There been little motor traffic and no aircraft, making the birdsong seem intense. Woodpeckers pounded themselves silly in the woods close by the boat shed and large bumble bees thundered around looking for who knows what. One came into the boatshed and disappeared into an empty post hole in the floor.
Despite all these distractions, the boat is coming into shape. Scantlings 1 have been glued along the outside top corners of each bulkhead, steam bent into shape at the bows.2
The top plank (sorry, plank 3) was tack glued to this strip whilst cable ties held the bottom of it to plank 2. Similar wooden strips have been glued to the sides of the various bulkheads to provide resting places for the cockpit floor, the “capsize righting” tank and other buoyancy tanks.

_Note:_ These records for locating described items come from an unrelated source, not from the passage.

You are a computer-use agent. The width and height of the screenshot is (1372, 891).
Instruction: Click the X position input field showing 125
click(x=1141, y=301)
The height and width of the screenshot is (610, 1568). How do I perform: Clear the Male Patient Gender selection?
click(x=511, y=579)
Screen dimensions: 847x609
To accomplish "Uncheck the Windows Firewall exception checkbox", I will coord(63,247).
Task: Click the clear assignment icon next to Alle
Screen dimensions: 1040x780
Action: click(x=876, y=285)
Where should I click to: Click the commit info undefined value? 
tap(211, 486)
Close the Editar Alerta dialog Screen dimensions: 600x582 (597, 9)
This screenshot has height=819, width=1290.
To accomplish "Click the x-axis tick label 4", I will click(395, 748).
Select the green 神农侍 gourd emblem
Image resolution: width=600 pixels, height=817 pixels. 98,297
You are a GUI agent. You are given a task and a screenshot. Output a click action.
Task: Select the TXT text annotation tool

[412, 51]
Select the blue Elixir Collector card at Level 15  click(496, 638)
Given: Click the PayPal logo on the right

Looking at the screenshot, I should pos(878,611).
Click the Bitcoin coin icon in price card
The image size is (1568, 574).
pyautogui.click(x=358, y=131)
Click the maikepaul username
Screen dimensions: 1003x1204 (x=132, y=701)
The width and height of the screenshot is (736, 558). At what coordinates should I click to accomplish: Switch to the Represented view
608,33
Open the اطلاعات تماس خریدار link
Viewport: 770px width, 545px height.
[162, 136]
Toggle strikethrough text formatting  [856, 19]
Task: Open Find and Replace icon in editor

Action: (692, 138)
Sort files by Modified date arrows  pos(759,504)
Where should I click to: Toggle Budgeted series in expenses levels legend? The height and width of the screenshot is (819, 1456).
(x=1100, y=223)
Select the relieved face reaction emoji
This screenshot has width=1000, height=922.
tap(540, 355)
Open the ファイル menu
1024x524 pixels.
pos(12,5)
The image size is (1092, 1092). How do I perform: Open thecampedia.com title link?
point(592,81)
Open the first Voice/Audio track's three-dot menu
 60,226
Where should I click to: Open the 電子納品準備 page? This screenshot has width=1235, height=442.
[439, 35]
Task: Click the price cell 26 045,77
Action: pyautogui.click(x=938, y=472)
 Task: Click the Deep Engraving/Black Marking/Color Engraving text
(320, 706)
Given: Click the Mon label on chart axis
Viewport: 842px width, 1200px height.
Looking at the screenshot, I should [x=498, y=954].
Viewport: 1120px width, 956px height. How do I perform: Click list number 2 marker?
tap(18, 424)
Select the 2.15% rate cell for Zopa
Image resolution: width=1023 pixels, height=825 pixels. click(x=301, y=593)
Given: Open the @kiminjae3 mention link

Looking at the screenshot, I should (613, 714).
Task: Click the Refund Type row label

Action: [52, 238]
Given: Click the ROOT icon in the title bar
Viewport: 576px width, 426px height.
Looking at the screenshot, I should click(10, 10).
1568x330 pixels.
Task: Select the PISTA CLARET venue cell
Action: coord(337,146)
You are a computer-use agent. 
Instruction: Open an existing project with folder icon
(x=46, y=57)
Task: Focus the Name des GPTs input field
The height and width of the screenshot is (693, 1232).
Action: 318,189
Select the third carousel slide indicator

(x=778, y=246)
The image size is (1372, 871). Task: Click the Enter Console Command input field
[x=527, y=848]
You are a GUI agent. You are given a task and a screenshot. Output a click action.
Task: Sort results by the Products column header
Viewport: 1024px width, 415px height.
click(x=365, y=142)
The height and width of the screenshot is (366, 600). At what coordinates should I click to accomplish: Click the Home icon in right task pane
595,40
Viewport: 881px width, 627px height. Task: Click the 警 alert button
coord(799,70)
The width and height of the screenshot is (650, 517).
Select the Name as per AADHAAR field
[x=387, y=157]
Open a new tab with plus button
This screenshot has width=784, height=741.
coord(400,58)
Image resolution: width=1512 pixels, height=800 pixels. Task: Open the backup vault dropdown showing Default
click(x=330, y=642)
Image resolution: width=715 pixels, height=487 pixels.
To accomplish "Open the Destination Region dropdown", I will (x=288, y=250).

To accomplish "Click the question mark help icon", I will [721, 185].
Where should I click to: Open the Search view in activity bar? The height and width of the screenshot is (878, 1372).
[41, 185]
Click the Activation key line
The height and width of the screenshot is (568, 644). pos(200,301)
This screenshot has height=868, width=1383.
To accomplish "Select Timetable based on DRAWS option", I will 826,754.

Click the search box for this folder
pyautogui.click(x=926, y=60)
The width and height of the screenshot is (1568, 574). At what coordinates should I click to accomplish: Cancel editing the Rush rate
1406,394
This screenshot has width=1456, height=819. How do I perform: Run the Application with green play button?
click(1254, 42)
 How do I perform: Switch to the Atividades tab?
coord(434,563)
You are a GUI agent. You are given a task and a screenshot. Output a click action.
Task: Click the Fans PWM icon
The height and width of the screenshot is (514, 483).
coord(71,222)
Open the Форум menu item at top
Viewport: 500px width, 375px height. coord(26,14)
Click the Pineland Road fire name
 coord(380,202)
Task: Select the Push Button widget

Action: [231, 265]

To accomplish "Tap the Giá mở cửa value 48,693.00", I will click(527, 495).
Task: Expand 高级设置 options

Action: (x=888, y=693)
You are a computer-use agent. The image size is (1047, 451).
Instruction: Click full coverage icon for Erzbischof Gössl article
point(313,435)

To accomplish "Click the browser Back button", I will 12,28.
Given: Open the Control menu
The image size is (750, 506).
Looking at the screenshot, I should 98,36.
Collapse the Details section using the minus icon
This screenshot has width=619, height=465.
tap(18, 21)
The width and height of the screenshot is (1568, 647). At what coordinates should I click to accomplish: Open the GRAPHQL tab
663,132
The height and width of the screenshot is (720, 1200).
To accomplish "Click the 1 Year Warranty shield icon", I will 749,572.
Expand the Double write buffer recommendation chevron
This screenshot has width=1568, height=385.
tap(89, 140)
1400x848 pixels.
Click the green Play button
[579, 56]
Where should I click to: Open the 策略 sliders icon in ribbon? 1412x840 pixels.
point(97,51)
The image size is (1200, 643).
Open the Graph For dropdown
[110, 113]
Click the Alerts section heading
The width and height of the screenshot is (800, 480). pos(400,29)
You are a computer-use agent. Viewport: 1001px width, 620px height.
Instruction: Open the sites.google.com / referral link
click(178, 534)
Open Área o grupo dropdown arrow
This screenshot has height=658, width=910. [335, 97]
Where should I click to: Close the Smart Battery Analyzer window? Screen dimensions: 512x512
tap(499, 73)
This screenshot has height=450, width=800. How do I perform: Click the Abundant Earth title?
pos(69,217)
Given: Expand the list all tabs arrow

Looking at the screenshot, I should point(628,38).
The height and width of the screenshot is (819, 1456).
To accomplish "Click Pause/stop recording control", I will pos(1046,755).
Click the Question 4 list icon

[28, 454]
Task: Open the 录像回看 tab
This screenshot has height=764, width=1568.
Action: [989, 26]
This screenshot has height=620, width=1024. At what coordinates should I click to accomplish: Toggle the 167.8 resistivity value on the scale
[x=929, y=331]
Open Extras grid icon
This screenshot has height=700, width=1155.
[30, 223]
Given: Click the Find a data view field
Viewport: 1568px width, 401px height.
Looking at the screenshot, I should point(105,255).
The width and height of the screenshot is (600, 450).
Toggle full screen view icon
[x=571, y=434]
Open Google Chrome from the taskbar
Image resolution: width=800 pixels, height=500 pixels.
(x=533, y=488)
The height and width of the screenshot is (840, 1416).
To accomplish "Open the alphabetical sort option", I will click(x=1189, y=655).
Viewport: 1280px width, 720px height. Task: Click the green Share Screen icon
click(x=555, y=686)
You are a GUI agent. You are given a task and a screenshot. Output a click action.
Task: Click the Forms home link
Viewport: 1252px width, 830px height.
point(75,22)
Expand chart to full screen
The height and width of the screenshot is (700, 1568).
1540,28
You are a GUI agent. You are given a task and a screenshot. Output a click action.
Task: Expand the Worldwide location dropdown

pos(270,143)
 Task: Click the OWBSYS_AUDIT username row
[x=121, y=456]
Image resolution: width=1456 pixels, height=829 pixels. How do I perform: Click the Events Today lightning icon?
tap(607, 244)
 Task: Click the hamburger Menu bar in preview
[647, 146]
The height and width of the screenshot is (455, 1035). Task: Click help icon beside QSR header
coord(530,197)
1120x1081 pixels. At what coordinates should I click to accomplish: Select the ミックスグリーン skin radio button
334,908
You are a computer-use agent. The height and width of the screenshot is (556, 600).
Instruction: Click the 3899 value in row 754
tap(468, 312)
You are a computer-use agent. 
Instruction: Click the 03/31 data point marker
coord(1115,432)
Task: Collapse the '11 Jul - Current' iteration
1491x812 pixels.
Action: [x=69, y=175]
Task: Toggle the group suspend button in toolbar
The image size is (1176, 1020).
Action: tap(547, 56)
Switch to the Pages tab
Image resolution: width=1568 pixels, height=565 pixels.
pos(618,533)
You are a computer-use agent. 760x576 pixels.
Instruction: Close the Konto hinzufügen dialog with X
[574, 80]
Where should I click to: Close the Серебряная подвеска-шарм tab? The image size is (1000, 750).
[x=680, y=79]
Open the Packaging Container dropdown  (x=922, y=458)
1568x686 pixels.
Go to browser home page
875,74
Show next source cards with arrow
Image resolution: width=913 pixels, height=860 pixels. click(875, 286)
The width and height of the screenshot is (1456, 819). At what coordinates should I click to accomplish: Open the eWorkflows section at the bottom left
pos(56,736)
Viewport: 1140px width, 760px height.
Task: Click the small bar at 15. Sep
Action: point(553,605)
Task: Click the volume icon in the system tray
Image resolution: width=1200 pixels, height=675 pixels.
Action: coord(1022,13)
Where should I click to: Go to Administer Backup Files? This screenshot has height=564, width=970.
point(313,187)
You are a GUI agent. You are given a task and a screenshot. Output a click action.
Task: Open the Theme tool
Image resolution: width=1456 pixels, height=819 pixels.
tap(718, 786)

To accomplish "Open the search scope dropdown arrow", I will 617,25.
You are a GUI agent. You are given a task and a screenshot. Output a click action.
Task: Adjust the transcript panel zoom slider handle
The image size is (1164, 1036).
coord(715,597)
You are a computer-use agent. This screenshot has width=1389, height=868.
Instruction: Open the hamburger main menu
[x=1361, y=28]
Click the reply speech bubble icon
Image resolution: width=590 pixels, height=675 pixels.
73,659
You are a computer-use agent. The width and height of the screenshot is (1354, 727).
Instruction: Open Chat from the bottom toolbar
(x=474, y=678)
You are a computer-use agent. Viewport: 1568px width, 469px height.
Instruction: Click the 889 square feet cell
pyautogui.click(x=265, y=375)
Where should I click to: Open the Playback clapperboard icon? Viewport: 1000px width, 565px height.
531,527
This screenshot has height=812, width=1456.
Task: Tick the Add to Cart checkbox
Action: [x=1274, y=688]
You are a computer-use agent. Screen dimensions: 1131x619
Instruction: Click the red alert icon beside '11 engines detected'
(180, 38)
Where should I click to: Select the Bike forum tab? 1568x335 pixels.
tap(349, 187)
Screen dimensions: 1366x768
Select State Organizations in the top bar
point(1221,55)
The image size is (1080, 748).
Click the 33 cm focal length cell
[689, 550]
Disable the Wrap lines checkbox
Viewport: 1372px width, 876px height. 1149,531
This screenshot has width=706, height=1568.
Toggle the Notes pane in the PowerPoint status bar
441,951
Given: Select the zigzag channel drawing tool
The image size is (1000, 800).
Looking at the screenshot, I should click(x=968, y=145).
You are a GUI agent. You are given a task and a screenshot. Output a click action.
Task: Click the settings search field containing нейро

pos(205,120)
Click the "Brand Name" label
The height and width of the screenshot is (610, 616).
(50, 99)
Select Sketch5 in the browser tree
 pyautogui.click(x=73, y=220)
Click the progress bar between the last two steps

The horizontal “decks” have been adjusted to fit and a start has been made with epoxy coating the insides of the ballast and buoyancy tanks. Now that the workshop is warmer (thanks to the weather), I’ve had to watch how long mixed epoxy lay unused and what sort of container it’s been in. On a couple of occasions, the container has been too deep and the material had been left unused for too long. The chemical reaction became strongly exothermic and let off visible fumes 3 and I had to hurriedly take the container outside.
Despite this, plank 3 has been glued in place, and the “capsize righting tank” has been painted internally and glued in place. I’ll explain all that in a later edition. I still haven’t told you about the motor pod.

It will have to wait for the next edition.
Notes
1 Scantlings are thin strip that run longitudinally along the boat to provide form for the plywood planking. I called them stringers when building model aeroplanes several decades ago.
2 An elderly steam wallpaper stripper steamed merrily away for about 90 minutes for each scantling. By then the steamer was dry but the larch was wet and flexible.